Text and item location entries =>
---

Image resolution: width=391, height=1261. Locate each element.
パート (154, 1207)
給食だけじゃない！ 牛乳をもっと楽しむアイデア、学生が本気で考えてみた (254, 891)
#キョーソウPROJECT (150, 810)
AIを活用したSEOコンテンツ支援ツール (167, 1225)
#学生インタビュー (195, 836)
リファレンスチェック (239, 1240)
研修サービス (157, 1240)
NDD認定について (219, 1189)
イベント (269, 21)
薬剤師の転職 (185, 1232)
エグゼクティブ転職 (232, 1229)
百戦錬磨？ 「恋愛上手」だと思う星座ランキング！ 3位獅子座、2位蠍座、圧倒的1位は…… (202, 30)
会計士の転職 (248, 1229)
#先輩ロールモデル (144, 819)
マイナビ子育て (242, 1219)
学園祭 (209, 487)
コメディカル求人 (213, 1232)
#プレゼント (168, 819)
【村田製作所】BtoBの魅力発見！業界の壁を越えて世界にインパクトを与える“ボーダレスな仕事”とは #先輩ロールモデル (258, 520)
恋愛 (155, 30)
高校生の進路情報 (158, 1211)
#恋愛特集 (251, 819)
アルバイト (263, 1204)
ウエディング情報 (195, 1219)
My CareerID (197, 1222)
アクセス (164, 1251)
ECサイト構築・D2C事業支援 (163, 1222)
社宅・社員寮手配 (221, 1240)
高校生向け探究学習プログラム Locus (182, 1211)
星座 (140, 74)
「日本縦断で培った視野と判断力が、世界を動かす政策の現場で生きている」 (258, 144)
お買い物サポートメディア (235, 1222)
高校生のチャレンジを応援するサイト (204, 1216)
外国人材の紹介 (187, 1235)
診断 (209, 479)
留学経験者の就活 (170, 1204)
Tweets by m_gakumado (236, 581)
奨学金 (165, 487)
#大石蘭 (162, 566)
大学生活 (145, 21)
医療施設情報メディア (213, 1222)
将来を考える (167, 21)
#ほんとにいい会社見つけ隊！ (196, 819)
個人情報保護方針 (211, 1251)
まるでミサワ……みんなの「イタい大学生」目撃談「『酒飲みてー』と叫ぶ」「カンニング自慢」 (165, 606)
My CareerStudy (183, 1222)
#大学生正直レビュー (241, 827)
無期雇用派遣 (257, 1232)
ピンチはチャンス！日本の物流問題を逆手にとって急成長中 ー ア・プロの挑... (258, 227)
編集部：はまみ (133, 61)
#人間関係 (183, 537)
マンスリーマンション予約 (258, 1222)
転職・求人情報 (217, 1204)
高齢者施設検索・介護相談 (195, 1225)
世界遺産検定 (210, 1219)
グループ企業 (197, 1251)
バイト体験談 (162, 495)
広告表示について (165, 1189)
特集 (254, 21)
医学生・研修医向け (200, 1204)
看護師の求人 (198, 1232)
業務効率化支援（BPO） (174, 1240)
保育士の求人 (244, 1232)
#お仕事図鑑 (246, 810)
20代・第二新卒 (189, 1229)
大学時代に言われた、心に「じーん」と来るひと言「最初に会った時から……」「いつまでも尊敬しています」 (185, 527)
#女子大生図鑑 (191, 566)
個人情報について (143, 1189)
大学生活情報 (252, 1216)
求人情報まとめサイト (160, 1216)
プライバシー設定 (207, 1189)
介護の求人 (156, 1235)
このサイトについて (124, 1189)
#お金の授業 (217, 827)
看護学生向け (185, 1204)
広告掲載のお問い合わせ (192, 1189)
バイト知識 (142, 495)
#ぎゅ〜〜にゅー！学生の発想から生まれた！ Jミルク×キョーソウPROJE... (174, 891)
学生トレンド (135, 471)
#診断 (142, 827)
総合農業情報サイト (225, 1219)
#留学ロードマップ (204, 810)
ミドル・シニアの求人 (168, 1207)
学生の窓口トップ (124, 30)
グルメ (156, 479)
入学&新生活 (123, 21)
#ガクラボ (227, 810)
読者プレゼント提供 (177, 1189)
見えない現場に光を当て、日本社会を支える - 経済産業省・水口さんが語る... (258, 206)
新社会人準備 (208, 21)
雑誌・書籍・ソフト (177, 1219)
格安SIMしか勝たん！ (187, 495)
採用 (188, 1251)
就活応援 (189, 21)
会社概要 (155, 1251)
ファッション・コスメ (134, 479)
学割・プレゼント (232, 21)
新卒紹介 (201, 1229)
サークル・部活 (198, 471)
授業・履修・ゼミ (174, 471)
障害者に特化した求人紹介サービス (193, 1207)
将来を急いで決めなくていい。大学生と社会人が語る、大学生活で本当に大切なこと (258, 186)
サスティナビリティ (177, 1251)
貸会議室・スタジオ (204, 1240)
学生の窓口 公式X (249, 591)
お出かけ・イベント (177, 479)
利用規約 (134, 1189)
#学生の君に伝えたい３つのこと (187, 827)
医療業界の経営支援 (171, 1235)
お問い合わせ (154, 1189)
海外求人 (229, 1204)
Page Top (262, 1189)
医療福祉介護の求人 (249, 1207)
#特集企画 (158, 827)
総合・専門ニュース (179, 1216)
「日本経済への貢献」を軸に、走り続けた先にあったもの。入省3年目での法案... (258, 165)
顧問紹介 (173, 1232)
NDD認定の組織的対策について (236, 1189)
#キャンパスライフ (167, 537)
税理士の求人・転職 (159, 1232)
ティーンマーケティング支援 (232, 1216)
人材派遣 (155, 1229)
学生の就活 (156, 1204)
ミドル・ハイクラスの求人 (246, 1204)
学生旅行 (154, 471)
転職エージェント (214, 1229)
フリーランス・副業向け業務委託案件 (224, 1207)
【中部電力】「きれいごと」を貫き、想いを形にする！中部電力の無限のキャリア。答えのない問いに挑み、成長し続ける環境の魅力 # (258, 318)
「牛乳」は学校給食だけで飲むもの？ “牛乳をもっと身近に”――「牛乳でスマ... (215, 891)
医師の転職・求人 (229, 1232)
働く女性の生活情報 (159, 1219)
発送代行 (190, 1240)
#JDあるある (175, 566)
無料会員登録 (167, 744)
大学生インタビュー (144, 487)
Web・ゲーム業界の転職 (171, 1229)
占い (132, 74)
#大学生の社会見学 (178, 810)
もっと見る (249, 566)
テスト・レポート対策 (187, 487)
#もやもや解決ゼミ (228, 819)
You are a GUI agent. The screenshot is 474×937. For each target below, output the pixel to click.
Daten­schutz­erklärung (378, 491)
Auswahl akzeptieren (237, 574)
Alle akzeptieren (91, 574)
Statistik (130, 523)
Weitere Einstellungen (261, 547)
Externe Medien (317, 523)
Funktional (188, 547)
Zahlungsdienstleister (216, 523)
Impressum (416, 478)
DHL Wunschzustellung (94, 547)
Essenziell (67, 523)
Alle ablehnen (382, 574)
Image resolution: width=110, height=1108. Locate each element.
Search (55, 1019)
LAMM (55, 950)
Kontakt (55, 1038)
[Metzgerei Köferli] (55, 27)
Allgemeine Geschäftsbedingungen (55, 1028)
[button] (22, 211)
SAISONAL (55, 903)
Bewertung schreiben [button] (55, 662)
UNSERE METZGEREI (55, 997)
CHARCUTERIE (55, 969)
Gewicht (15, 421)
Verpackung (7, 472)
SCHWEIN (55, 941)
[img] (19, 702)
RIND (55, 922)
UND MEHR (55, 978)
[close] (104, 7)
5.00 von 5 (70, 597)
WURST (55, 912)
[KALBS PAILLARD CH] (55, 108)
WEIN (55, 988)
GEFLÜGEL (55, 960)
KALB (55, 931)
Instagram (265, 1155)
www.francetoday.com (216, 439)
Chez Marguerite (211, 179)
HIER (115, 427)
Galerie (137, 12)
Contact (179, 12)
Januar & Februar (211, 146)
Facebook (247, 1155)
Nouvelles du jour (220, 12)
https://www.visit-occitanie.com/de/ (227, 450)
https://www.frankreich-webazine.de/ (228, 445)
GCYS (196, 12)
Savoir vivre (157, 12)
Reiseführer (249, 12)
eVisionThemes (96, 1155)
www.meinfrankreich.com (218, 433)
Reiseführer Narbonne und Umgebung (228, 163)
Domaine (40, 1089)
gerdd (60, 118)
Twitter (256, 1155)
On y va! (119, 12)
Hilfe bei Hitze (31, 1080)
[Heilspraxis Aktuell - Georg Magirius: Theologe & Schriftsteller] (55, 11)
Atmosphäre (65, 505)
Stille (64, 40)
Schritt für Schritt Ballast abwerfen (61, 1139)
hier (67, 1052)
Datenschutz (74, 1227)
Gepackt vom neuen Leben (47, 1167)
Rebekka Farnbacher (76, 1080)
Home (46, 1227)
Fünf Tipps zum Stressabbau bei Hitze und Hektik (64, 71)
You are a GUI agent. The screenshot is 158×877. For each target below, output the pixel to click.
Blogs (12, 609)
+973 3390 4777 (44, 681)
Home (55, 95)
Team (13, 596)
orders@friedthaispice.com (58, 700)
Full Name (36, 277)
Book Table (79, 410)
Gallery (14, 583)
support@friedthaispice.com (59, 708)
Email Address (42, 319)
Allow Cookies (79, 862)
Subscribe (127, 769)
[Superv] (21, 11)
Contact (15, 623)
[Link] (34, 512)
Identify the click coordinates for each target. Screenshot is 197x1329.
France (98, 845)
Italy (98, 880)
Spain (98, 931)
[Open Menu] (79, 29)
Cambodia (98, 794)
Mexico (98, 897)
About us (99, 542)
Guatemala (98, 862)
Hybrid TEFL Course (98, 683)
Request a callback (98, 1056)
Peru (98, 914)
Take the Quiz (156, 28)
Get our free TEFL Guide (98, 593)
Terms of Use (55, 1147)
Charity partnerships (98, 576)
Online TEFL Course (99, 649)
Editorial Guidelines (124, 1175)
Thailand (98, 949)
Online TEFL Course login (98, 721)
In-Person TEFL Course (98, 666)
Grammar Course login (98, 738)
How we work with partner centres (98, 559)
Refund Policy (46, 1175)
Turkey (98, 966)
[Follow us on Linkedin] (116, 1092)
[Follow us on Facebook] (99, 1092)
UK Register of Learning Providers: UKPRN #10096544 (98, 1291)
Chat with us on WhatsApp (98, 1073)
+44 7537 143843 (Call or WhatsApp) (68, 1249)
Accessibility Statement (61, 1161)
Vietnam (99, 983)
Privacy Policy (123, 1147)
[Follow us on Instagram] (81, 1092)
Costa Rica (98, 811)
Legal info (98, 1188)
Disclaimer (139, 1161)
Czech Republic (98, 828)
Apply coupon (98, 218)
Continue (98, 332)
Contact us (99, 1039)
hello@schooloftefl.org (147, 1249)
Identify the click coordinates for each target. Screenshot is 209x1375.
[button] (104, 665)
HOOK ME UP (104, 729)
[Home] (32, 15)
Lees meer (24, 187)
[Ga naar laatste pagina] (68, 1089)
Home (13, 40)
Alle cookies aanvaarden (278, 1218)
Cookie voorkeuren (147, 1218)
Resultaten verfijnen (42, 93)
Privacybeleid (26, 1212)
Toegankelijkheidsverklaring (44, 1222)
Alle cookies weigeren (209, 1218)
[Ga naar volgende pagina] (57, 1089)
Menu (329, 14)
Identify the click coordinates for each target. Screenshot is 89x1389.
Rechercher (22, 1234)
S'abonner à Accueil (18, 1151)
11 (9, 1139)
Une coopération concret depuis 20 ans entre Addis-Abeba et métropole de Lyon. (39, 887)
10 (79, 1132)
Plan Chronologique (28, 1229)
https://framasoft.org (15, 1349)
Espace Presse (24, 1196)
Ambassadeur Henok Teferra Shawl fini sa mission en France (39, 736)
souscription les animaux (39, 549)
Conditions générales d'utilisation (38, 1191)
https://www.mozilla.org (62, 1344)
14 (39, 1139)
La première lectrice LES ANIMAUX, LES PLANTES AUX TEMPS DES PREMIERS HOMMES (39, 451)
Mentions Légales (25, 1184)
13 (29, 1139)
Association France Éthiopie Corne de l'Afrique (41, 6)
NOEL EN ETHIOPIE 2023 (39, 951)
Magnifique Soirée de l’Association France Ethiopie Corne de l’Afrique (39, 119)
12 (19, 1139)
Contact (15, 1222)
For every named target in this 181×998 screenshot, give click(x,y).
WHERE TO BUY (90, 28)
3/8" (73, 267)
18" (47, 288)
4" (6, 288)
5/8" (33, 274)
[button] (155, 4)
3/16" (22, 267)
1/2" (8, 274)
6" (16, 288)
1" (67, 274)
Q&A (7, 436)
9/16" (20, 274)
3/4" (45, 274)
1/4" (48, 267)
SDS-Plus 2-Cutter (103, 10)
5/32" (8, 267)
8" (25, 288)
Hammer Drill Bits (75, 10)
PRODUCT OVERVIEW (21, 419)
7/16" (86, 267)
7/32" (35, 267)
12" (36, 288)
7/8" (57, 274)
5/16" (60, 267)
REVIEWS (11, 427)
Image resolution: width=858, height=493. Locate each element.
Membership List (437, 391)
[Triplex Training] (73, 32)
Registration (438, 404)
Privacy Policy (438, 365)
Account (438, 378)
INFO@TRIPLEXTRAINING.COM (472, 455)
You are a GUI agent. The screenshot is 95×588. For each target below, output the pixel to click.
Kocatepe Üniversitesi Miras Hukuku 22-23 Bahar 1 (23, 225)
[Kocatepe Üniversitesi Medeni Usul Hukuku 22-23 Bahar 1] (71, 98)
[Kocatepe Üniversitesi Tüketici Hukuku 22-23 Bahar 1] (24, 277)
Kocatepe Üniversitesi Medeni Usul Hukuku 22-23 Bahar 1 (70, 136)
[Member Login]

---

Your task =>
Arrange the listing, from its first line up to and including the line containing "ウエディング情報 (195, 1219)", as a Markdown table with the columns Row and Line. Number each row and omit blank lines.

Written reply =>
| Row | Line |
|---|---|
| 1 | Image resolution: width=391, height=1261. Locate each element. |
| 2 | パート (154, 1207) |
| 3 | 給食だけじゃない！ 牛乳をもっと楽しむアイデア、学生が本気で考えてみた (254, 891) |
| 4 | #キョーソウPROJECT (150, 810) |
| 5 | AIを活用したSEOコンテンツ支援ツール (167, 1225) |
| 6 | #学生インタビュー (195, 836) |
| 7 | リファレンスチェック (239, 1240) |
| 8 | 研修サービス (157, 1240) |
| 9 | NDD認定について (219, 1189) |
| 10 | イベント (269, 21) |
| 11 | 薬剤師の転職 (185, 1232) |
| 12 | エグゼクティブ転職 (232, 1229) |
| 13 | 百戦錬磨？ 「恋愛上手」だと思う星座ランキング！ 3位獅子座、2位蠍座、圧倒的1位は…… (202, 30) |
| 14 | 会計士の転職 (248, 1229) |
| 15 | #先輩ロールモデル (144, 819) |
| 16 | マイナビ子育て (242, 1219) |
| 17 | 学園祭 (209, 487) |
| 18 | コメディカル求人 (213, 1232) |
| 19 | #プレゼント (168, 819) |
| 20 | 【村田製作所】BtoBの魅力発見！業界の壁を越えて世界にインパクトを与える“ボーダレスな仕事”とは #先輩ロールモデル (258, 520) |
| 21 | 恋愛 (155, 30) |
| 22 | 高校生の進路情報 (158, 1211) |
| 23 | #恋愛特集 (251, 819) |
| 24 | アルバイト (263, 1204) |
| 25 | ウエディング情報 (195, 1219) |